Wellbrock was the race and pace leader for much of the event. The few times that he was not leading he was in the top three and dropped back to sixth only briefly to conserve his energy for the final sprint.
“I believe that working together with Rob and also training at altitude helped both of us,” Wellbrock said. “I admit that it’s a big and also a hard step to be on the podium next year in Tokyo, but with hard work it may be possible.”
Wellbrock said he plans to also swim in two pool events at Tokyo, including the 1,500-meter race.
Hungarian swimmer Kristof Rasovszky, who won the 5-kilometer race on Saturday, was fourth in 1:47.59.50 and American Jordan Wilimovsky, who won silver at the last world titles, was fifth in a time of 1:48.01.00.
The top 10 finishers in the race earned spots for their countries in next year’s 10-kilometer race at the Tokyo Olympics.
Defending world and Olympic champion Ferry Weertman of The Netherlands faded to seventh, six seconds behind Wellbrock, but will still have a chance to defend a title next year in Tokyo.
The open water races continue Wednesday with the women’s 5-kilometer race, followed by the 5-kilometer team relay on Thursday and the 25-kilometer races for men and women on Friday.
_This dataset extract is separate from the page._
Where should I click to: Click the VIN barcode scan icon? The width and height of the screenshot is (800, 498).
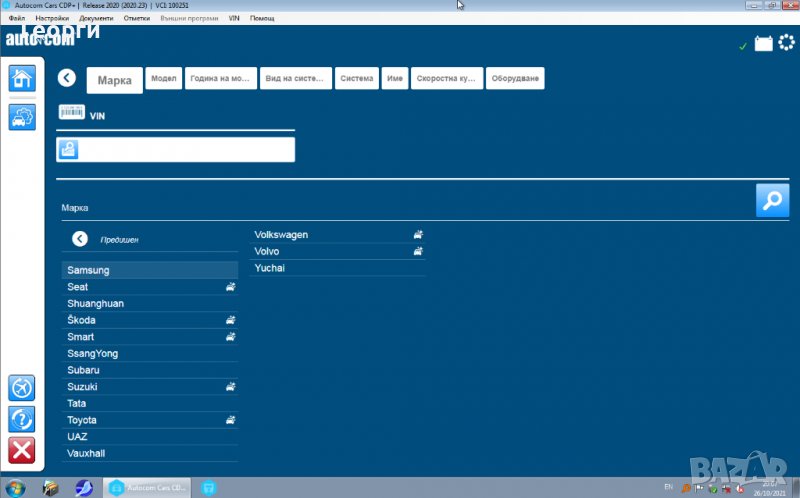pyautogui.click(x=71, y=114)
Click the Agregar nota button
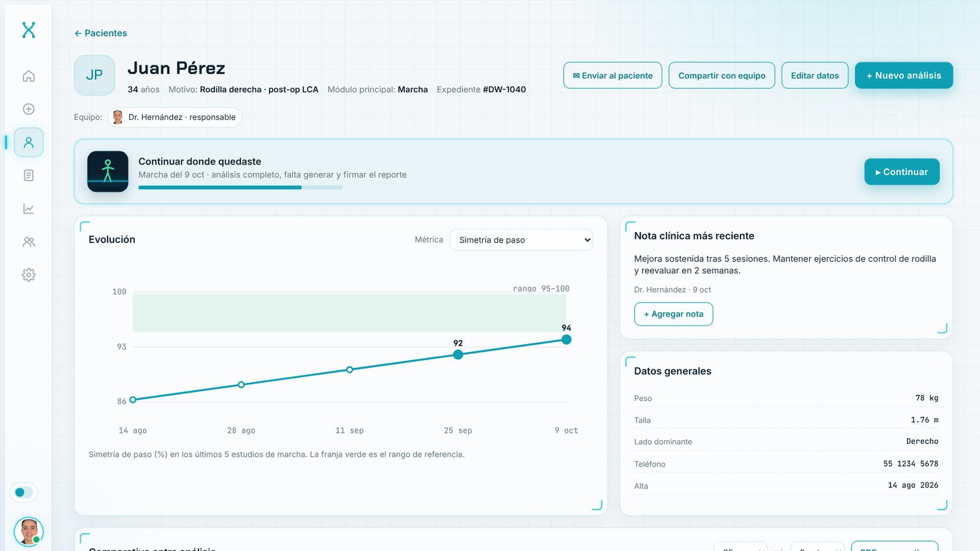Image resolution: width=980 pixels, height=551 pixels. (x=673, y=314)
All are non-Olympic events.
The slogan for this month’s world aquatics championships in South Korea is “Dive into Peace” but geopolitics will be the last thing on swimmers minds as they plunge into the Gwangju pool looking to lay down a marker ahead of the 2020 Olympics.
A total of 42 swimming gold medals will be up for grabs at the biennial championships, a platform which catapulted future Olympic great Michael Phelps onto the global stage as a 15-year-old in 2001.
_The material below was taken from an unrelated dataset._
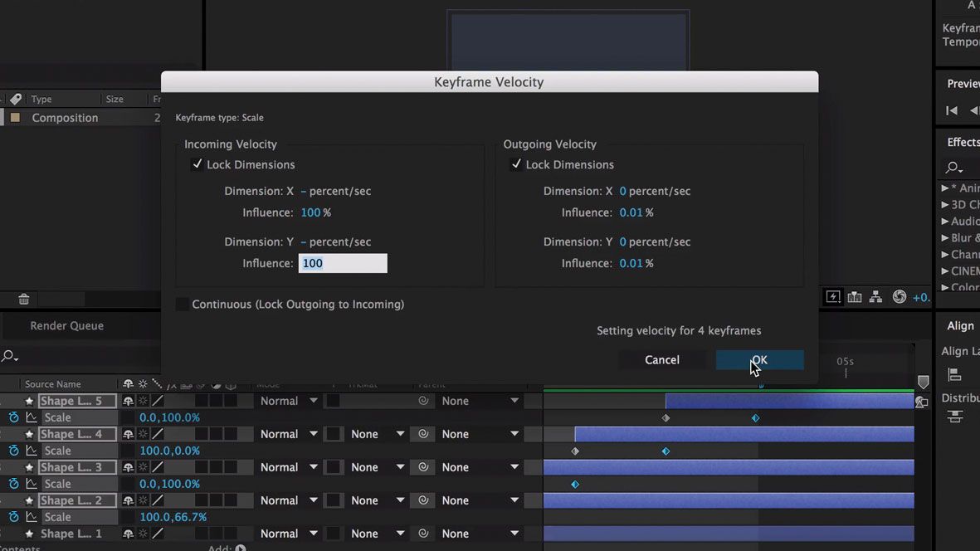The height and width of the screenshot is (551, 980).
Task: Open the Normal mode dropdown for Shape L 4
Action: pyautogui.click(x=288, y=433)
While Phelps has long since hung up his goggles, American swimming looks no less dominant with freestyle queen Katie Ledecky and sprint powerhouse Caeleb Dressel spearheading the US roster for the July 21-28 meet.
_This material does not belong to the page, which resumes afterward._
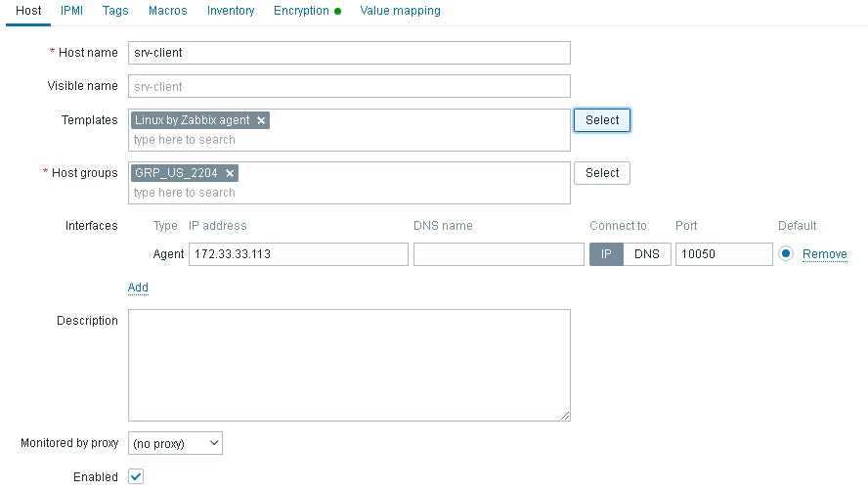Click Select button beside Host groups

tap(602, 173)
Ledecky, who is looking to add to her haul of 14 gold medals, is the world record holder in the 400, 800 and 1,500 and will compete in all three events, plus the 200.
How the five-times Olympic champion handles that punishing schedule will be a good indicator of her chances of sweeping all four at next year’s Tokyo Games, which has added the 1,500 to the programme.
Even if the 22-year-old struggles to peak in all four it is highly unlikely she will drop the 1,500 since she holds nine of the 10 fastest times ever swam in the event.
If she is to be beaten in Gwangju, however, the 200 is where it might happen.
Australian Ariarne Titmus has emerged as a real threat with the fastest time of the year (1:54.30) with compatriot Emma McKeon close to that mark at last month’s Australian trials.
Swede Sarah Sjostrom and Italian Federica Pellegrini have also swam faster than Ledecky in the 200 this year.
Sjostrom has won her preferred event, the 100 butterfly, at four previous world championships and victory next week would make her the first female swimmer to win the same event five times.
Hungarian Katinka Hosszu could also collect her fifth win in the 400 individual medley on the final day of the championships.
For 2020 Olympics hosts Japan, gold medals may be in short supply.
Rikako Ikee, who became the first swimmer to win six gold medals at an Asian Games last August, will be absent as the 19-year-old battles leukaemia, while Rio Olympics 400 individual medley gold medallist Kosuke Hagino is taking time off to get in the right physical and mental shape for 2020.
A decade after Phelps won seven gold medals at the 2007 championships, Dressel repeated that record feat in Budapest and the American heads into the worlds in solid form for the 50 and 100 freestyle and butterfly.
The Florida native will not have it all his own way, though, with Australia’s Kyle Chalmers leading the way in the 100 free this year while Brazil’s Nicholas Santos has been setting the times to beat in the 50 fly.
Santos was originally left off Brazil’s roster as his event is not on the Olympic programme but organisers FINA issued the 39-year-old with a special invitation to compete in Korea.